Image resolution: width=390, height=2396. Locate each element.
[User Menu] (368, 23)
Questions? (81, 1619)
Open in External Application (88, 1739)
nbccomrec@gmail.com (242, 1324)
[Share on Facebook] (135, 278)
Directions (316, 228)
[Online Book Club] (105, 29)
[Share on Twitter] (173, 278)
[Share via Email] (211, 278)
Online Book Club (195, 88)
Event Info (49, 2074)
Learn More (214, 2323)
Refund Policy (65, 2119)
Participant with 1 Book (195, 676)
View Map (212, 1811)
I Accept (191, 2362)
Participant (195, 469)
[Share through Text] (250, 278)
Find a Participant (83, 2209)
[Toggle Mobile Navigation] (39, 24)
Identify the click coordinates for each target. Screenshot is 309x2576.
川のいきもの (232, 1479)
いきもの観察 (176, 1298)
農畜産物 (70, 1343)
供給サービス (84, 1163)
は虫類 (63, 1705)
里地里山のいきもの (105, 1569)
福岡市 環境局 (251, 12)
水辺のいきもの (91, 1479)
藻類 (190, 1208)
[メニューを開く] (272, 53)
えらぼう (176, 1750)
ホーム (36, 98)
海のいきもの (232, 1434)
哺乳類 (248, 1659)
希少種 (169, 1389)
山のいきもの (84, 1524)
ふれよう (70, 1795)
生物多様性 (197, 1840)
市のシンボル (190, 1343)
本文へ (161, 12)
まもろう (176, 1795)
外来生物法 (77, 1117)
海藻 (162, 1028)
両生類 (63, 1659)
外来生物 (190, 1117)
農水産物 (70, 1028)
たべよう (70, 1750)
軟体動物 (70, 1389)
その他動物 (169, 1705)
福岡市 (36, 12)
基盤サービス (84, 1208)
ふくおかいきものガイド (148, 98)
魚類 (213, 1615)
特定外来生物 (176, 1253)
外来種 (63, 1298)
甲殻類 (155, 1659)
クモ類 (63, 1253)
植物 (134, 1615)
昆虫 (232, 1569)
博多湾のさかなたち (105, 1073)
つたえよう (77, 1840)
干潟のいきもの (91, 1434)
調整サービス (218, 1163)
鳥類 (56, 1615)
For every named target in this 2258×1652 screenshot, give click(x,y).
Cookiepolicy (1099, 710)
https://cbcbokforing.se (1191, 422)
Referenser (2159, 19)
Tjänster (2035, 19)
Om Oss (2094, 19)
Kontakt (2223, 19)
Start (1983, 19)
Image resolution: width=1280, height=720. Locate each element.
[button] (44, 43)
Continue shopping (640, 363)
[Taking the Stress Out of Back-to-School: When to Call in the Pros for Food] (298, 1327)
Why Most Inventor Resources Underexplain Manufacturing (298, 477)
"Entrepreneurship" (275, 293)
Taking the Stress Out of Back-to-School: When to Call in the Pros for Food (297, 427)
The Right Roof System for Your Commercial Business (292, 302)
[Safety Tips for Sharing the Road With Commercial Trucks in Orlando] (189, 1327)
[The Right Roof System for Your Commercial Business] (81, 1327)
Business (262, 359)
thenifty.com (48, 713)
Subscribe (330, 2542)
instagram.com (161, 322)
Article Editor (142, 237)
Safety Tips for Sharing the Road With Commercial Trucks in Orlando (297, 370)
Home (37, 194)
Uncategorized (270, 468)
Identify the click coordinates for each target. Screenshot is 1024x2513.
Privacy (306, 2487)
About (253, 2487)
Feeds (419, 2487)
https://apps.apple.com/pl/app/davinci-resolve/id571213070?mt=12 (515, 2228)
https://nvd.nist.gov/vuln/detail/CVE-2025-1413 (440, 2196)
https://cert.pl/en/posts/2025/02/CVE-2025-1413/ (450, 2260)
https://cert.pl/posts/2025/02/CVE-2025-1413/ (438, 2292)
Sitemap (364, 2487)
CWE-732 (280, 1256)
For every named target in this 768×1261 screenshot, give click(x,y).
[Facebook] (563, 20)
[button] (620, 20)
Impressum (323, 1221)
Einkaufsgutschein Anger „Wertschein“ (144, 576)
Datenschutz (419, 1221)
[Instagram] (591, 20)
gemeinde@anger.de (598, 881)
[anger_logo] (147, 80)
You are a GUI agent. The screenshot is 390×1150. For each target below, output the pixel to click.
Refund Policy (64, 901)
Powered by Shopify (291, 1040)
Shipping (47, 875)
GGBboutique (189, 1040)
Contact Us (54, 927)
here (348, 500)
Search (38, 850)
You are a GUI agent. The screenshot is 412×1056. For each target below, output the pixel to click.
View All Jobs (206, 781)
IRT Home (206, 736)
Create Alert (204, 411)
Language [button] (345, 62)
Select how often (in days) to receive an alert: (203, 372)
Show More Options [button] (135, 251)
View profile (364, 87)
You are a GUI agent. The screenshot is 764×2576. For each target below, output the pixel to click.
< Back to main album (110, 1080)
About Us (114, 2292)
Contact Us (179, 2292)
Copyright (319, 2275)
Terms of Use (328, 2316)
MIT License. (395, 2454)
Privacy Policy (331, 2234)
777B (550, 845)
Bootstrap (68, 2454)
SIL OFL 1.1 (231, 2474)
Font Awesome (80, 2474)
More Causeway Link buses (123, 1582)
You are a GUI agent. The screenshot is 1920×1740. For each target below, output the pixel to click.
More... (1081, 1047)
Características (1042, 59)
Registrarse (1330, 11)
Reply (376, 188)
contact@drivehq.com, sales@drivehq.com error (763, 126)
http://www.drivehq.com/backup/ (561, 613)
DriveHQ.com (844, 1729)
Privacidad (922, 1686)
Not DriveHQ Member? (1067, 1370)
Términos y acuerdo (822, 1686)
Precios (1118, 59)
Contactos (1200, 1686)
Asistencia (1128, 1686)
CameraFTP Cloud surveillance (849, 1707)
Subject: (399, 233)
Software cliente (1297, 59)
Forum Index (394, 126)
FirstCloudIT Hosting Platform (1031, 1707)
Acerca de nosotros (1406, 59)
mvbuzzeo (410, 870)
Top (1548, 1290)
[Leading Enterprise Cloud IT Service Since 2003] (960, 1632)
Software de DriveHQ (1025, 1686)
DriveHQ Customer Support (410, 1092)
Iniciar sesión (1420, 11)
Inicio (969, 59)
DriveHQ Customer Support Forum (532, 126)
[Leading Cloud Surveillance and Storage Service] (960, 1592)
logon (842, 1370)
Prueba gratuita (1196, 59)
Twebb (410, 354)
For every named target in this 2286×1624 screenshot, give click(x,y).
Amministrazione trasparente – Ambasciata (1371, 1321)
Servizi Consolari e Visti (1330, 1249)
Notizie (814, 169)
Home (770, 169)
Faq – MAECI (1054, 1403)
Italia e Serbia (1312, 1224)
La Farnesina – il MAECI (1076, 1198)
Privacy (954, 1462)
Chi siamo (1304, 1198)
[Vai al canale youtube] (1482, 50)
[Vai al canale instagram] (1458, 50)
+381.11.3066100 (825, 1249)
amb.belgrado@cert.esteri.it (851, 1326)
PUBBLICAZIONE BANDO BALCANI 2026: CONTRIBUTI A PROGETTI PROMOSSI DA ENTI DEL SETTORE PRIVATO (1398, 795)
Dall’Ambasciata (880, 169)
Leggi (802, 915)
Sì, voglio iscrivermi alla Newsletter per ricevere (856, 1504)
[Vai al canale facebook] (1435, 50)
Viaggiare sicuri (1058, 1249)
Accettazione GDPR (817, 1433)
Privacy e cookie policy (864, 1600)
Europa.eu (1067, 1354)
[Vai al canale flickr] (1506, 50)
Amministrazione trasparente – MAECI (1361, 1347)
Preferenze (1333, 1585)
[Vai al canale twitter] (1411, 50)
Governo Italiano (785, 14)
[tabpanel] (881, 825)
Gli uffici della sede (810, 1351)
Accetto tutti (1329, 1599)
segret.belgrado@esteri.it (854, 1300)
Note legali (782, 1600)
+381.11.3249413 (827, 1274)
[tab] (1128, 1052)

:::::

All of the data needs to be reproduced exactly, with no line missing.

Image resolution: width=390, height=2396. Locate each element.
[User Menu] (368, 23)
Questions? (81, 1619)
Open in External Application (88, 1739)
nbccomrec@gmail.com (242, 1324)
[Share on Facebook] (135, 278)
Directions (316, 228)
[Online Book Club] (105, 29)
[Share on Twitter] (173, 278)
[Share via Email] (211, 278)
Online Book Club (195, 88)
Event Info (49, 2074)
Learn More (214, 2323)
Refund Policy (65, 2119)
Participant with 1 Book (195, 676)
View Map (212, 1811)
I Accept (191, 2362)
Participant (195, 469)
[Share through Text] (250, 278)
Find a Participant (83, 2209)
[Toggle Mobile Navigation] (39, 24)
Identify the click coordinates for each target. Screenshot is 309x2576.
川のいきもの (232, 1479)
いきもの観察 (176, 1298)
農畜産物 (70, 1343)
供給サービス (84, 1163)
は虫類 (63, 1705)
里地里山のいきもの (105, 1569)
福岡市 環境局 (251, 12)
水辺のいきもの (91, 1479)
藻類 (190, 1208)
[メニューを開く] (272, 53)
えらぼう (176, 1750)
ホーム (36, 98)
海のいきもの (232, 1434)
哺乳類 (248, 1659)
希少種 (169, 1389)
山のいきもの (84, 1524)
ふれよう (70, 1795)
生物多様性 (197, 1840)
市のシンボル (190, 1343)
本文へ (161, 12)
まもろう (176, 1795)
外来生物法 (77, 1117)
海藻 (162, 1028)
両生類 (63, 1659)
外来生物 (190, 1117)
農水産物 (70, 1028)
たべよう (70, 1750)
軟体動物 (70, 1389)
その他動物 (169, 1705)
福岡市 (36, 12)
基盤サービス (84, 1208)
ふくおかいきものガイド (148, 98)
魚類 (213, 1615)
特定外来生物 (176, 1253)
外来種 (63, 1298)
甲殻類 (155, 1659)
クモ類 (63, 1253)
植物 (134, 1615)
昆虫 (232, 1569)
博多湾のさかなたち (105, 1073)
つたえよう (77, 1840)
干潟のいきもの (91, 1434)
調整サービス (218, 1163)
鳥類 (56, 1615)
For every named target in this 2258×1652 screenshot, give click(x,y).
Cookiepolicy (1099, 710)
https://cbcbokforing.se (1191, 422)
Referenser (2159, 19)
Tjänster (2035, 19)
Om Oss (2094, 19)
Kontakt (2223, 19)
Start (1983, 19)
Image resolution: width=1280, height=720. Locate each element.
[button] (44, 43)
Continue shopping (640, 363)
[Taking the Stress Out of Back-to-School: When to Call in the Pros for Food] (298, 1327)
Why Most Inventor Resources Underexplain Manufacturing (298, 477)
"Entrepreneurship" (275, 293)
Taking the Stress Out of Back-to-School: When to Call in the Pros for Food (297, 427)
The Right Roof System for Your Commercial Business (292, 302)
[Safety Tips for Sharing the Road With Commercial Trucks in Orlando] (189, 1327)
[The Right Roof System for Your Commercial Business] (81, 1327)
Business (262, 359)
thenifty.com (48, 713)
Subscribe (330, 2542)
instagram.com (161, 322)
Article Editor (142, 237)
Safety Tips for Sharing the Road With Commercial Trucks in Orlando (297, 370)
Home (37, 194)
Uncategorized (270, 468)
Identify the click coordinates for each target. Screenshot is 1024x2513.
Privacy (306, 2487)
About (253, 2487)
Feeds (419, 2487)
https://apps.apple.com/pl/app/davinci-resolve/id571213070?mt=12 (515, 2228)
https://nvd.nist.gov/vuln/detail/CVE-2025-1413 (440, 2196)
https://cert.pl/en/posts/2025/02/CVE-2025-1413/ (450, 2260)
https://cert.pl/posts/2025/02/CVE-2025-1413/ (438, 2292)
Sitemap (364, 2487)
CWE-732 (280, 1256)
For every named target in this 768×1261 screenshot, give click(x,y).
[Facebook] (563, 20)
[button] (620, 20)
Impressum (323, 1221)
Einkaufsgutschein Anger „Wertschein“ (144, 576)
Datenschutz (419, 1221)
[Instagram] (591, 20)
gemeinde@anger.de (598, 881)
[anger_logo] (147, 80)
You are a GUI agent. The screenshot is 390×1150. For each target below, output the pixel to click.
Refund Policy (64, 901)
Powered by Shopify (291, 1040)
Shipping (47, 875)
GGBboutique (189, 1040)
Contact Us (54, 927)
here (348, 500)
Search (38, 850)
You are a GUI agent. The screenshot is 412×1056. For each target below, output the pixel to click.
View All Jobs (206, 781)
IRT Home (206, 736)
Create Alert (204, 411)
Language [button] (345, 62)
Select how often (in days) to receive an alert: (203, 372)
Show More Options [button] (135, 251)
View profile (364, 87)
You are a GUI agent. The screenshot is 764×2576. For each target below, output the pixel to click.
< Back to main album (110, 1080)
About Us (114, 2292)
Contact Us (179, 2292)
Copyright (319, 2275)
Terms of Use (328, 2316)
MIT License. (395, 2454)
Privacy Policy (331, 2234)
777B (550, 845)
Bootstrap (68, 2454)
SIL OFL 1.1 (231, 2474)
Font Awesome (80, 2474)
More Causeway Link buses (123, 1582)
You are a GUI agent. The screenshot is 1920×1740. For each target below, output the pixel to click.
More... (1081, 1047)
Características (1042, 59)
Registrarse (1330, 11)
Reply (376, 188)
contact@drivehq.com, sales@drivehq.com error (763, 126)
http://www.drivehq.com/backup/ (561, 613)
DriveHQ.com (844, 1729)
Privacidad (922, 1686)
Not DriveHQ Member? (1067, 1370)
Términos y acuerdo (822, 1686)
Precios (1118, 59)
Contactos (1200, 1686)
Asistencia (1128, 1686)
CameraFTP Cloud surveillance (849, 1707)
Subject: (399, 233)
Software cliente (1297, 59)
Forum Index (394, 126)
FirstCloudIT Hosting Platform (1031, 1707)
Acerca de nosotros (1406, 59)
mvbuzzeo (410, 870)
Top (1548, 1290)
[Leading Enterprise Cloud IT Service Since 2003] (960, 1632)
Software de DriveHQ (1025, 1686)
DriveHQ Customer Support (410, 1092)
Iniciar sesión (1420, 11)
Inicio (969, 59)
DriveHQ Customer Support Forum (532, 126)
[Leading Cloud Surveillance and Storage Service] (960, 1592)
logon (842, 1370)
Prueba gratuita (1196, 59)
Twebb (410, 354)
For every named target in this 2286×1624 screenshot, give click(x,y).
Amministrazione trasparente – Ambasciata (1371, 1321)
Servizi Consolari e Visti (1330, 1249)
Notizie (814, 169)
Home (770, 169)
Faq – MAECI (1054, 1403)
Italia e Serbia (1312, 1224)
La Farnesina – il MAECI (1076, 1198)
Privacy (954, 1462)
Chi siamo (1304, 1198)
[Vai al canale youtube] (1482, 50)
[Vai al canale instagram] (1458, 50)
+381.11.3066100 (825, 1249)
amb.belgrado@cert.esteri.it (851, 1326)
PUBBLICAZIONE BANDO BALCANI 2026: CONTRIBUTI A PROGETTI PROMOSSI DA ENTI DEL SETTORE PRIVATO (1398, 795)
Dall’Ambasciata (880, 169)
Leggi (802, 915)
Sì, voglio iscrivermi alla Newsletter per ricevere (856, 1504)
[Vai al canale facebook] (1435, 50)
Viaggiare sicuri (1058, 1249)
Accettazione GDPR (817, 1433)
Privacy e cookie policy (864, 1600)
Europa.eu (1067, 1354)
[Vai al canale flickr] (1506, 50)
Amministrazione trasparente – MAECI (1361, 1347)
Preferenze (1333, 1585)
[Vai al canale twitter] (1411, 50)
Governo Italiano (785, 14)
[tabpanel] (881, 825)
Gli uffici della sede (810, 1351)
Accetto tutti (1329, 1599)
segret.belgrado@esteri.it (854, 1300)
Note legali (782, 1600)
+381.11.3249413 (827, 1274)
[tab] (1128, 1052)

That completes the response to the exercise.